Certainly if you talk to hospitals that are reducing their readmissions, some part of it has to do with better communications and better adherence to standardized protocols. If you talk to any accountable care organization, in particular the folks who are successful or trending toward success on reducing costs, and you ask them, do you need health IT to do this? They'll say obviously we need health IT to do this.
It starts with being able to make a list of patients, and you can't do that on paper. So I guess I would say it's a little more complicated than that. But I do think that if we want to get to better care at lower cost, not just less care at lower cost, less care at lower cost, that we can do.
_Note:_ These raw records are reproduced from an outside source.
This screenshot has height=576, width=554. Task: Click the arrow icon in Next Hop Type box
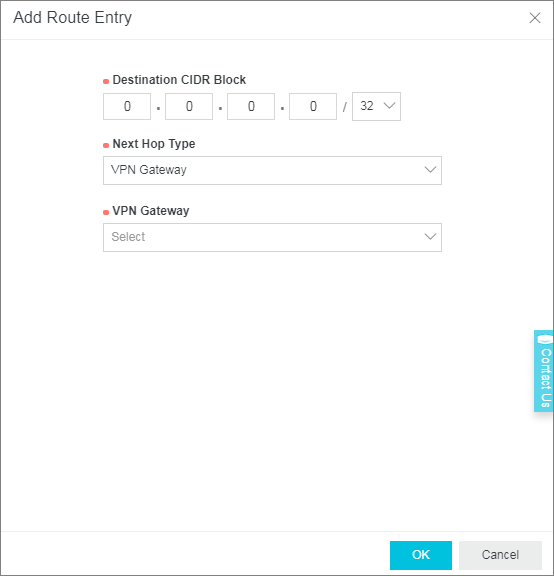click(x=430, y=170)
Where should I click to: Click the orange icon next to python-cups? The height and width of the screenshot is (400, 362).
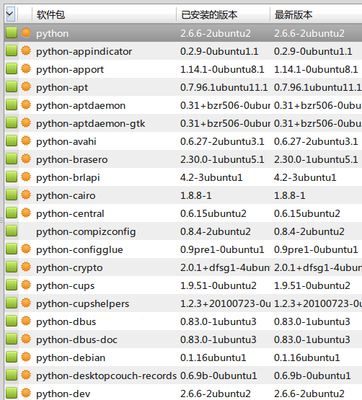point(26,285)
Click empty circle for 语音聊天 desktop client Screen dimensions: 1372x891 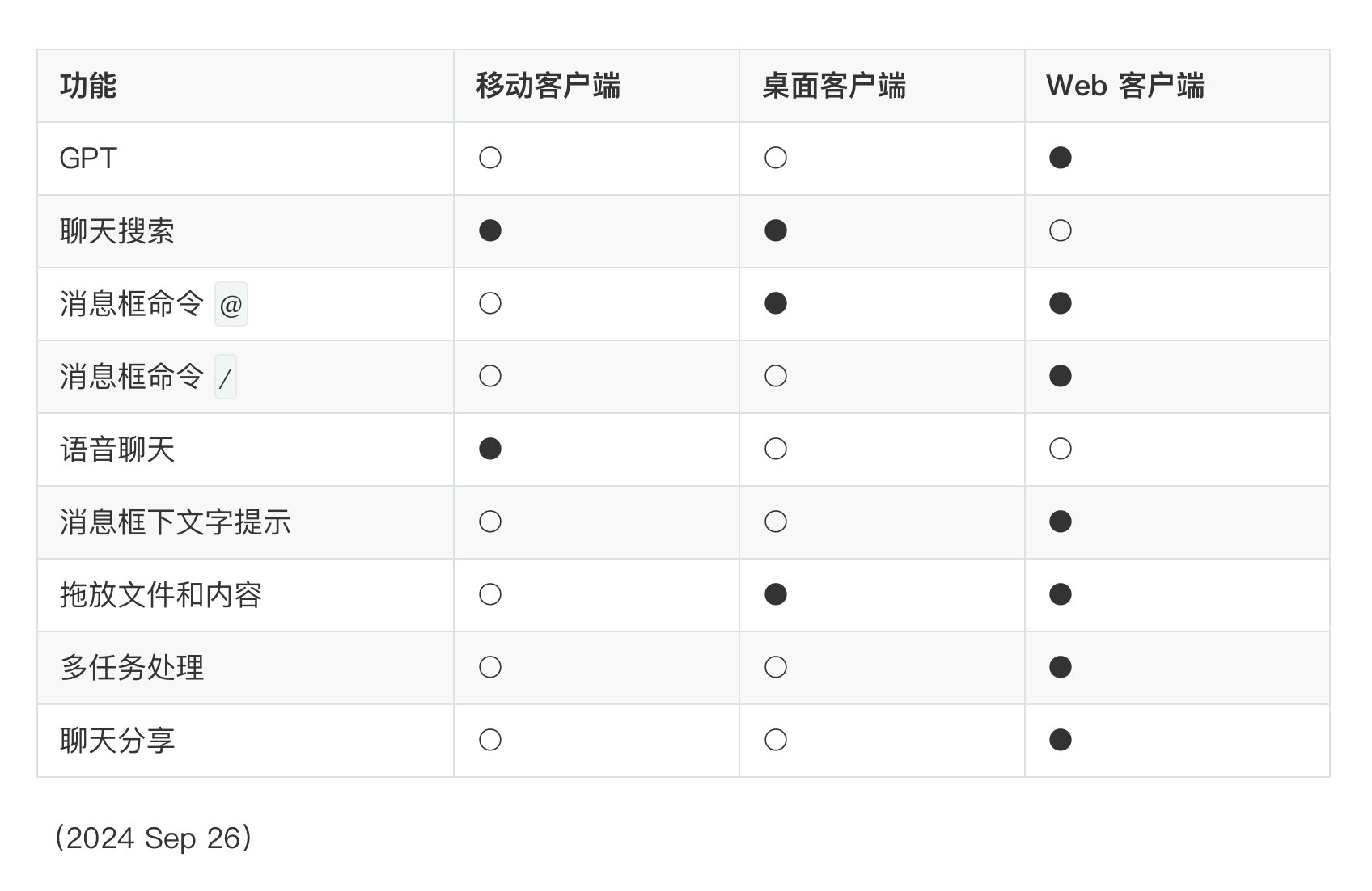tap(775, 449)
In fact, we tried that, right? People didn't like it very much. What we're trying to do now is better care, better health at lower cost, and that means that we have to think differently, and we have to use every tool at our disposal, in particular information tools, and in particular the patients, and empower the patients. So those all, I believe, are going to be fundamentally enabled by the technology that we're laying the foundations for.
HLM: As part of your HIE roadmap, you urged that funding be extended for the Regional Extension Centers. Where is that funding going to come from?
Mostashari: We didn't propose an existing vehicle for that, but I think the issue is, are the extension centers adding value? Are they adding value to states? In which case I would hope that states would support them.
There's actually [a] 90/10 federal match available for states who wish, like Kentucky, to support the extension centers. I would ask [whether there is] value being provided to specialists and others who would get consulting practices for something like $5,000.